= New productive forces =

Chinese political slogan of CCP General Secretary

New productive forces (新质生产力), also called new quality productive forces, is a political slogan promoted by the Chinese Communist Party (CCP). It was coined by CCP General Secretary Xi Jinping during a visit to Heilongjiang in 2023 to promote manufacturing and innovation in the Chinese economy.

== History ==
The term was first mentioned by CCP General Secretary Xi Jinping during an inspection trip in Heilongjiang Province in September 2023, where he called for a new economic model based on innovation in advanced sectors and for China to "lead the development of strategic emerging industries and future industries".

From 11 to 12 December 2023, during the Central Economic Work Conference, Xi said the "core of deepening supply-side structural reform is to promote industrial innovation through scientific and technological innovation, especially disruptive and cutting-edge technologies to spawn new industries, new models, new drivers, and develop new productive forces".

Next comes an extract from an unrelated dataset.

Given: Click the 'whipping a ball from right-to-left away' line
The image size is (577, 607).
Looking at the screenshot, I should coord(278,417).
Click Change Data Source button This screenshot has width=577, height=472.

On 5 March 2024, on the sidelines of the second session of the 14th National People's Congress, Xi addressed deputies from Jiangsu Province, calling for local governments to develop new productive forces based on their local conditions in order prevent the formation of bubbles or adaptation of a single economic model. He also said "developing new productive forces does not mean neglecting or abandoning traditional industries" but rather to "use new technologies to transform and upgrade traditional sectors and actively promote high-end, intelligent and green industries". On the same day, the State Council listed new productive forces as a top priority in a government report.

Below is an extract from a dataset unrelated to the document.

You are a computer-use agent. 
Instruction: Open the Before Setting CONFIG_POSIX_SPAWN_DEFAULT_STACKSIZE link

In 2024, Xi'an University of Science and Technology established a "New Quality Productive Forces Research Center", to be led by university president Lai Xingping. From Xi's first mention of the term in September 2023 to 1 May 2024, the term appeared on Chinese academic database CNKI 1,073 times.

== Overview ==
The New York Times describes the focus on new productive forces as increasing innovation and economic growth by large investments in manufacturing, especially on high-tech and clean energy sectors, as well as more spending on research and development.

In March 2024, Xinhua News Agency said in contrast to "traditional productive forces" the new productive forces are an "advanced productivity that plays a leading role in innovation and breaks away from the traditional economic growth mode and productivity development path". It says it features "high technology, high efficiency, and high quality".

State media has used it to refer to industries ranging from tourism to the "new three"; electric vehicles, batteries and renewable energy. Xi has said the test for new productive forces will be whether they will be able to generate improvements in total factor productivity. Xi also said the new productive forces will come from the application of science and technology to production. Study Times of the Central Party School called the term as a development of the theory of the productive forces from Marxism and said it further enriches Xi Jinping Thought on Economics.